The administrator confirmed that most of his satirical memes come from a place of love for the city and its inhabitants, but loving Reno, he said, also requires him to inform the public of things he feels are against the city’s best interest.
“So basically, it just started with me making jokes about living in Reno, and as it went more viral, it felt like maybe there was more important things that needed to be said as far as what was going on in the city,” he said.
Alongside memes about spending an all-nighter at Shea’s Tavern or booking a DJ at 1up are more than a few that explicitly mock the rightwing notion of Nevada being “Californianized,” or similar claims that immigration is the cause of Reno’s major issues.
In fact, during last year’s election cycle, Welcome to Beautiful Reno NV made Reno mayoral candidate Eddie Lorton one of its primary targets. In order to combat what he perceived to be dishonest statements from the campaign and from shady political group Reno Elections throughout the cycle, the administrator claimed to have conducted his own primary research in a series of memes aimed as discrediting Lorton’s platform.
“There were a lot of, let’s say, scare tactics used in order to get people to vote for a new mayor,” the administrator said. “Saying that there’s a crime problem in the city and … the city’s on fire because of financial reasons or whatever, when that really wasn’t the case. And so, because of other people providing a lot of factual data and information, I was able to stop sort of a misinformation campaign through memes actually.”
The page even went so far as to share the photo and information—a practice known online as “doxing”—of a local tattoo shop employee rumored to have been involved with the neo-Nazi party. This post was met with public debate in the comment section about the role of public pages to pass judgment on members of the community. For his part, though, the administrator makes no apologies for his political bent, and considers using his platform to spread awareness part of the responsibility of having a popular page.
“You love it because you live here, you love it here and you’re poking a little bit of fun at the things that you notice around you, kind of observational humor,” said the administrator. “But part of that is when you have—like, when I noticed that there is kind of a larger audience building, there’s a responsibility as well because you love the city that you want to keep people informed. You want to keep them abreast of some important issues, such as the housing crisis.”
Going forward, Welcome to Beautiful Reno NV’s administrator plans to do more for the lack of affordable housing in Reno than just make jokes.
“The certain [memes] that have a little bit more graphic design element to them … a lot of those get turned into a shirts that are for sale that I have been using to try to help raise money for a lot of causes—mostly the homeless issue,” said the administrator.
Welcome to Beautiful Reno NV’s online webstore features designs like “Reno” spelled in white powder with a straw located next to it, or one bearing the phrase “keyboard commando,” and yes, the Ryan Goldhammer “Zing!” image as well.
The administrator has also set up a second page called Reno Renter Resource to act as a forum for Reno resident’s struggling with housing concerns.
“I started a group for people to join as a resource for people who maybe are experiencing issues where they are having trouble finding a place to rent or experiencing issues where they are renting from, kind of, a predatory landlord or rental agency or they’re having problems with pests or just, you know, just disrepair in general and having to pay a lot of money,” he said. “It’s kind of a resource where people can help each other so to speak.”
##############################
### [What to do]
A – List every shirt design that the passage about the Reno meme page says the page's online webstore features.
B – In the passage about the Reno meme page, rewrite the text starting at the words "The administrator confirmed" and stopping after "city’s best interest.", changing "city" to "town" wherever it occurs.
Rely solely on the passage about the Reno meme page.

### [Data section]
##############################
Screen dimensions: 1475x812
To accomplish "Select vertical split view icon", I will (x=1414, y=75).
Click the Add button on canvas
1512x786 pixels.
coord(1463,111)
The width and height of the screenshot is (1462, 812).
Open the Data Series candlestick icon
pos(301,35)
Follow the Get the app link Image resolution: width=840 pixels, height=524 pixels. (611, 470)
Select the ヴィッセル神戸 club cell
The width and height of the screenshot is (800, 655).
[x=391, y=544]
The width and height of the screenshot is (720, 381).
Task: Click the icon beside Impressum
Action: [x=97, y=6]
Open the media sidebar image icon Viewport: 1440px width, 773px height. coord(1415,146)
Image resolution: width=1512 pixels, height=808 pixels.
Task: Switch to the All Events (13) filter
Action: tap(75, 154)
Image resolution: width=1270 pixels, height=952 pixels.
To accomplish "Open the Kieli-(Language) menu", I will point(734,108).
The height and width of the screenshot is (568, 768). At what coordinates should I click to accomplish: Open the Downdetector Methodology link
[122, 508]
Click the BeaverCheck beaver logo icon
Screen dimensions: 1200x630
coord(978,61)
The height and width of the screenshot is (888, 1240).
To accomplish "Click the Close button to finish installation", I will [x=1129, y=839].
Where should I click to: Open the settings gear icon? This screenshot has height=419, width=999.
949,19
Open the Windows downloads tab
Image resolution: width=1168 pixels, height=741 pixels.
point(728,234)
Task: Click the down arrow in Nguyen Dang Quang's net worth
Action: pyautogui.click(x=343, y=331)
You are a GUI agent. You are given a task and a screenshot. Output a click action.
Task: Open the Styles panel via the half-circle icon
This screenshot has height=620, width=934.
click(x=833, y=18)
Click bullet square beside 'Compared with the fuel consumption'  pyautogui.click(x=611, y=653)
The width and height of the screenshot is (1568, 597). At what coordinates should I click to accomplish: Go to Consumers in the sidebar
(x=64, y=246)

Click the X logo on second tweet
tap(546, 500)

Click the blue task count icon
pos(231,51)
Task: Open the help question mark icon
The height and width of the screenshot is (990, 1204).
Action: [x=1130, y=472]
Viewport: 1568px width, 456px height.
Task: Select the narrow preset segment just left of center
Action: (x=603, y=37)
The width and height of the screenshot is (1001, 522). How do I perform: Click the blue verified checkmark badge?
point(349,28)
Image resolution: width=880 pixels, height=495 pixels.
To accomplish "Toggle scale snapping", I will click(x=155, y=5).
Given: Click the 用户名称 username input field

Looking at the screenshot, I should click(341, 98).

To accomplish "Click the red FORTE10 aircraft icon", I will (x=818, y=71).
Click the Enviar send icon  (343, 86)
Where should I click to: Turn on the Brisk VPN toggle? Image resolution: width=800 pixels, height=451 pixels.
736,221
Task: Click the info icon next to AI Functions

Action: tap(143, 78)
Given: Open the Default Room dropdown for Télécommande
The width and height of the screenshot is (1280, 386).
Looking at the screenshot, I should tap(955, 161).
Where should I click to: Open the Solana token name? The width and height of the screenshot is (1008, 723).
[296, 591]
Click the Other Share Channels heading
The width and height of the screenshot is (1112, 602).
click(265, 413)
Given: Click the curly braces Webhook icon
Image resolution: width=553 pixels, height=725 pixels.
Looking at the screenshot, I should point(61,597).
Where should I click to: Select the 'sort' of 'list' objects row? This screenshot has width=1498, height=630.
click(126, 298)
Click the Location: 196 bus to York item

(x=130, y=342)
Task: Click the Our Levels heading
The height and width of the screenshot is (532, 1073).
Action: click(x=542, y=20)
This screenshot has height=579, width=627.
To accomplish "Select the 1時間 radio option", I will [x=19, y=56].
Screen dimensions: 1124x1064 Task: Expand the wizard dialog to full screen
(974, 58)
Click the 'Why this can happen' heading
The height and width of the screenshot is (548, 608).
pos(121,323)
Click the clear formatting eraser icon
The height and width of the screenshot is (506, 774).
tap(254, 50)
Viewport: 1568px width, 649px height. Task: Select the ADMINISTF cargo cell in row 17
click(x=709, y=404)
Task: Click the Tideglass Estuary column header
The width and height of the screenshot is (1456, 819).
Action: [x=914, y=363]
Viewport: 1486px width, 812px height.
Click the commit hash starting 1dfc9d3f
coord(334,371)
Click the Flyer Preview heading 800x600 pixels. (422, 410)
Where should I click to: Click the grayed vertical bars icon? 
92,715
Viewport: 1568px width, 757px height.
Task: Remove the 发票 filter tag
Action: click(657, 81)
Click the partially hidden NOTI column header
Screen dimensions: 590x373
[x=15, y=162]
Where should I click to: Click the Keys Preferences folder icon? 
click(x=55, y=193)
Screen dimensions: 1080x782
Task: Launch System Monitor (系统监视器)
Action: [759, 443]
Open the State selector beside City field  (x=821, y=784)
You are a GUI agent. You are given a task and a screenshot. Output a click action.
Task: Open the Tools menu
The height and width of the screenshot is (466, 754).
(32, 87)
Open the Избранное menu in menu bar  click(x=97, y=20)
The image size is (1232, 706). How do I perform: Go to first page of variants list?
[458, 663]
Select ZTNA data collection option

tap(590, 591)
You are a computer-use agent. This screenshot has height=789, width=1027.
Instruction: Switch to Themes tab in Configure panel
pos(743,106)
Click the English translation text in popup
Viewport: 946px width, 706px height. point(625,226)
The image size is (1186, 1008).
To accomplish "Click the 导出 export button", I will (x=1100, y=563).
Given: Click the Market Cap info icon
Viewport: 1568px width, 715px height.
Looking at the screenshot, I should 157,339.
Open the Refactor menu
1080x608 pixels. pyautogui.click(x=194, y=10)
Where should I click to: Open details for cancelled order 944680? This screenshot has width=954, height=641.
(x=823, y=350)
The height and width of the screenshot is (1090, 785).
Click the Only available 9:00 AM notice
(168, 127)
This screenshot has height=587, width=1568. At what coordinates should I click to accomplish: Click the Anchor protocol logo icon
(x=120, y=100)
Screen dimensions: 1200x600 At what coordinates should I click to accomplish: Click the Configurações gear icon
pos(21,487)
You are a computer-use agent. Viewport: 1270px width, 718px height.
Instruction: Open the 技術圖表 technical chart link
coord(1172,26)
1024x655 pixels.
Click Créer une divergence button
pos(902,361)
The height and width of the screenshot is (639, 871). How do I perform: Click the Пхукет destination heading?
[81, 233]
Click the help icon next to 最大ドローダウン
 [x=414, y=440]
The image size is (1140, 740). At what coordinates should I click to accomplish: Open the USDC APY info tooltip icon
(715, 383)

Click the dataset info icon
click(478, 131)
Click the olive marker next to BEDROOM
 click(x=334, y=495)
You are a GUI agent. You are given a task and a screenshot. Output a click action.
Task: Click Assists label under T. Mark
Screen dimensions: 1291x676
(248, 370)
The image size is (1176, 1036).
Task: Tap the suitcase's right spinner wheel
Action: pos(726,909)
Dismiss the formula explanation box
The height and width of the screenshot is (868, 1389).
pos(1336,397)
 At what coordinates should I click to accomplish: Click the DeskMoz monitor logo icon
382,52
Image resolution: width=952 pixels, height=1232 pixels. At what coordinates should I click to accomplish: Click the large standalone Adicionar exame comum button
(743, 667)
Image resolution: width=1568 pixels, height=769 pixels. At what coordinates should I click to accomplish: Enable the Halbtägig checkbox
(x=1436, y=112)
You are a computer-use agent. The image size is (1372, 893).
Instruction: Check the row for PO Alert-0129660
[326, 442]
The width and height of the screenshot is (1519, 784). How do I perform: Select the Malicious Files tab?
##############################
### [Answers for the tasks]
A –
- "Reno" spelled in white powder with a straw located next to it
- A design bearing the phrase "keyboard commando"
- The Ryan Goldhammer "Zing!" image

B –
The administrator confirmed that most of his satirical memes come from a place of love for the town and its inhabitants, but loving Reno, he said, also requires him to inform the public of things he feels are against the town’s best interest.